FDI Restrictions in the Indonesian Horticulture Sector: Implications of Horticulture Law No. 13, 2010
February 28, 2017 - Author: Arief Daryanto, Dr Dale Yi Sahara, Dale Yi, Randy Stringer, Thomas Reardon
Daryanto, A., Sahara, D. D. Y., Yi, D., Stringer, R., & Reardon, T. (2017). FDI Restrictions in the Indonesian Horticulture Sector: Implications of Horticulture Law No. 13, 2010 (No. 131404, pp. 1-42). The World Bank.

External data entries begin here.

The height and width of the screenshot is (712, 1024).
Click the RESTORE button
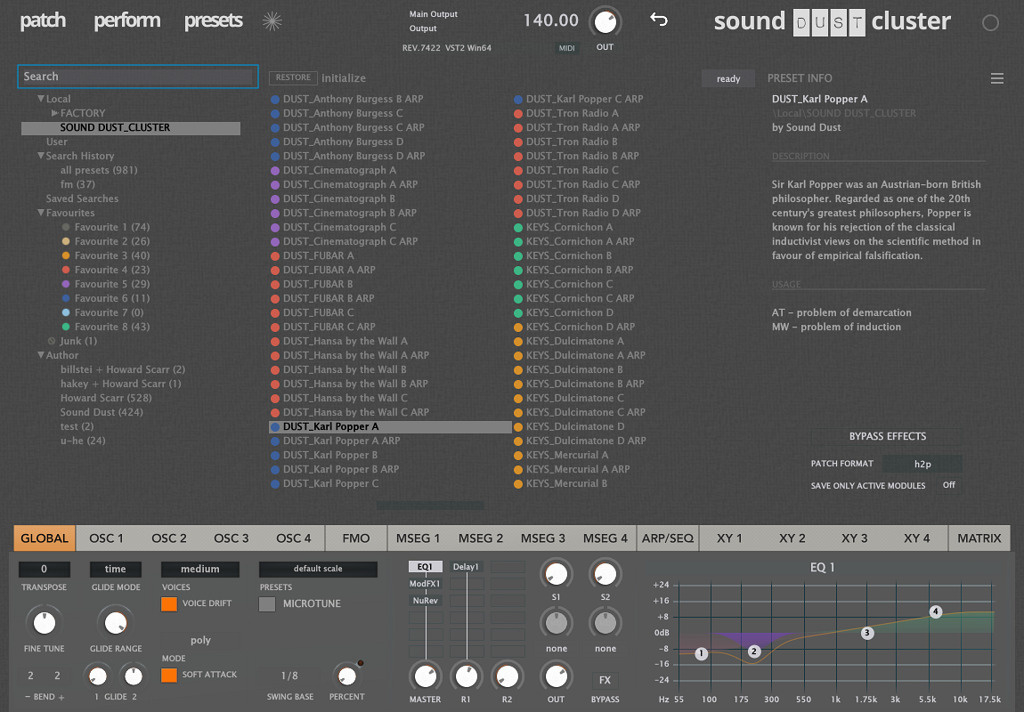click(x=293, y=78)
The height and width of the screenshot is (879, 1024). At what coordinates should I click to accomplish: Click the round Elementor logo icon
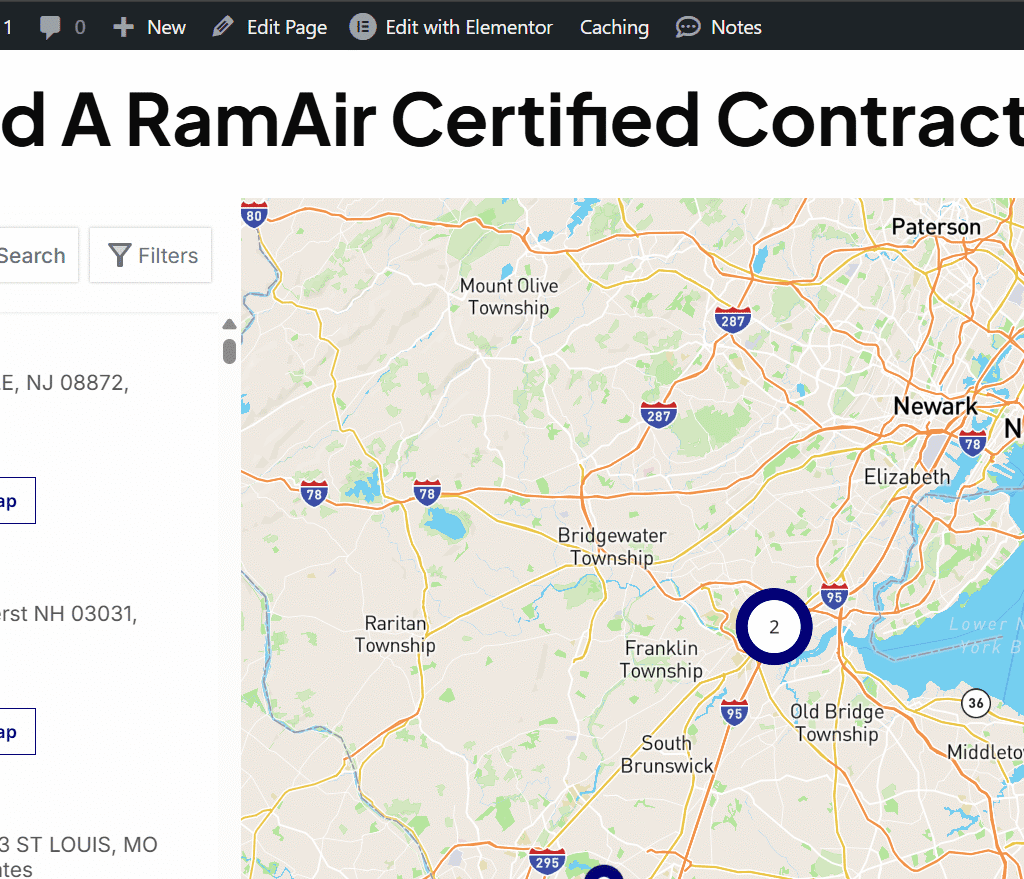(x=362, y=28)
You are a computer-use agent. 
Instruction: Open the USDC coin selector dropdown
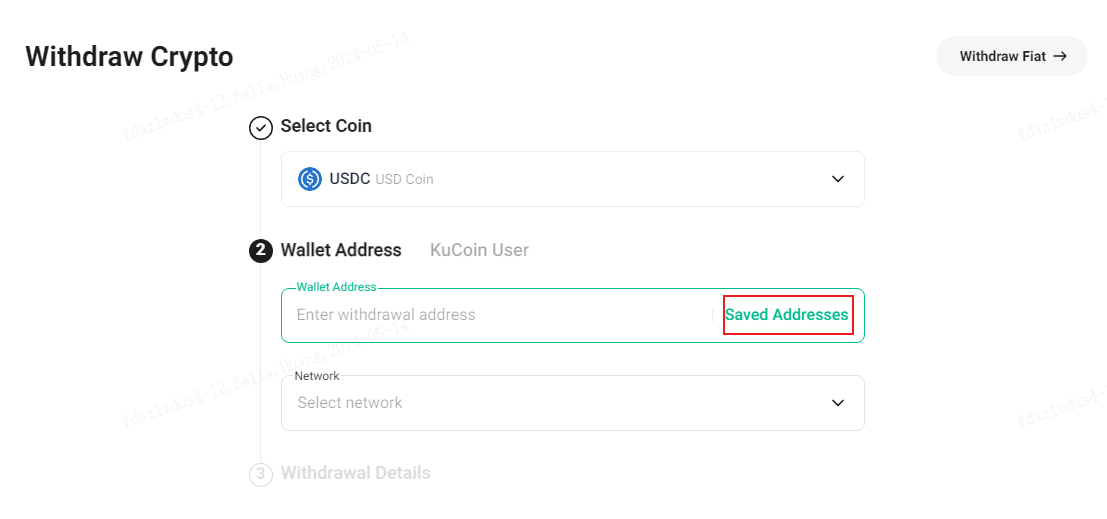573,179
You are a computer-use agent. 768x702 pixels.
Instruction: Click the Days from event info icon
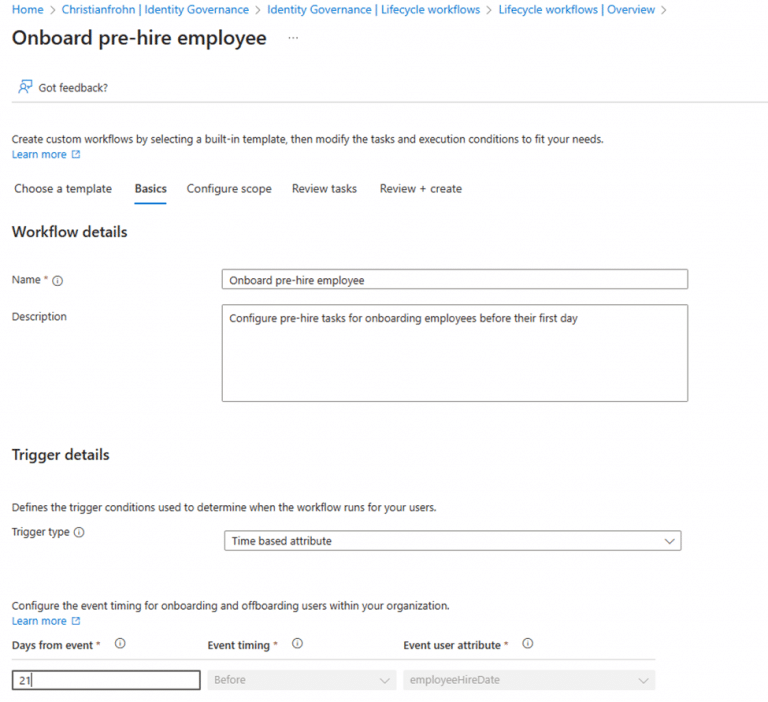point(120,644)
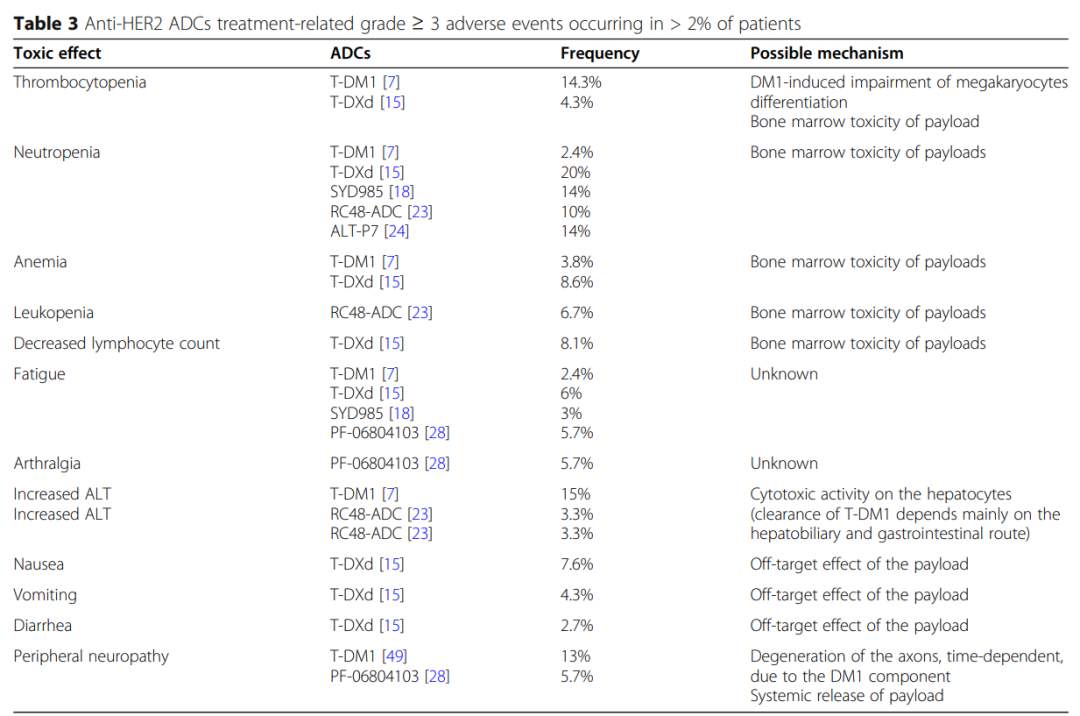Follow citation 23 for RC48-ADC under Neutropenia
Image resolution: width=1080 pixels, height=716 pixels.
point(419,212)
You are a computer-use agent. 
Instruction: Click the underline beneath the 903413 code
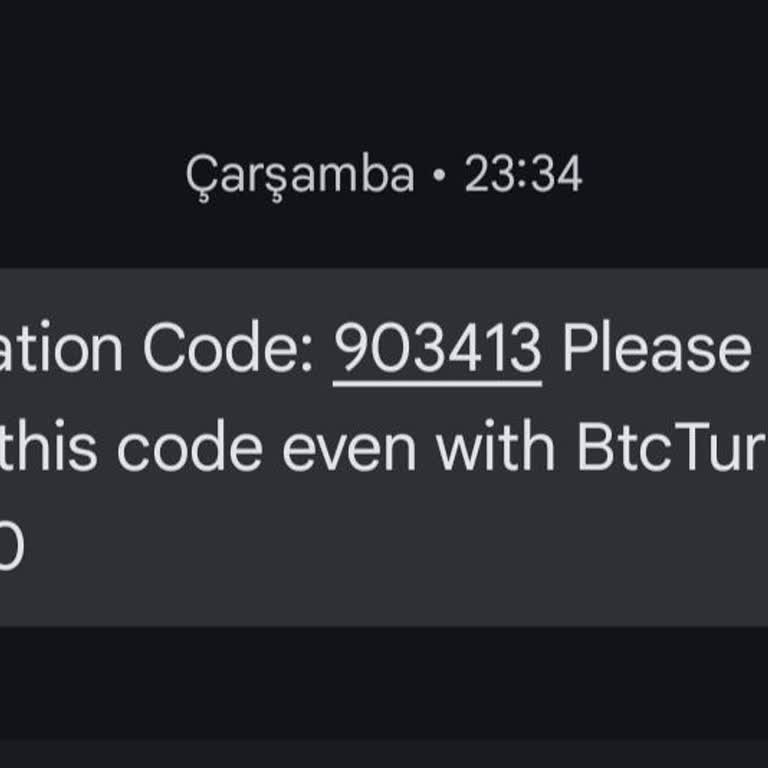[437, 382]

As Indonesia’s population and incomes continue to grow at a swift pace, the demand for horticulture products is expected to follow suite. In light of this, the media and the government are growing increasingly concerned about instability and inefficiency in horticulture markets. To help stimulate growth and stabilize the horticulture sector, Indonesia introduced the Horticulture Law No. 13 in 2010 which had numerous provisions to increase regulation on the seed industry in particular. The most controversial of these provisions is the clause that regulates foreign direct investment. This investment provision restricts foreign equity in the horticulture sector to 30% for large firms, and 0% foreign ownership for all firms that are small to medium in size. This is largely believed to be motivated by a protectionist agenda aiming to protect the emerging domestic industry from the large multinational companies.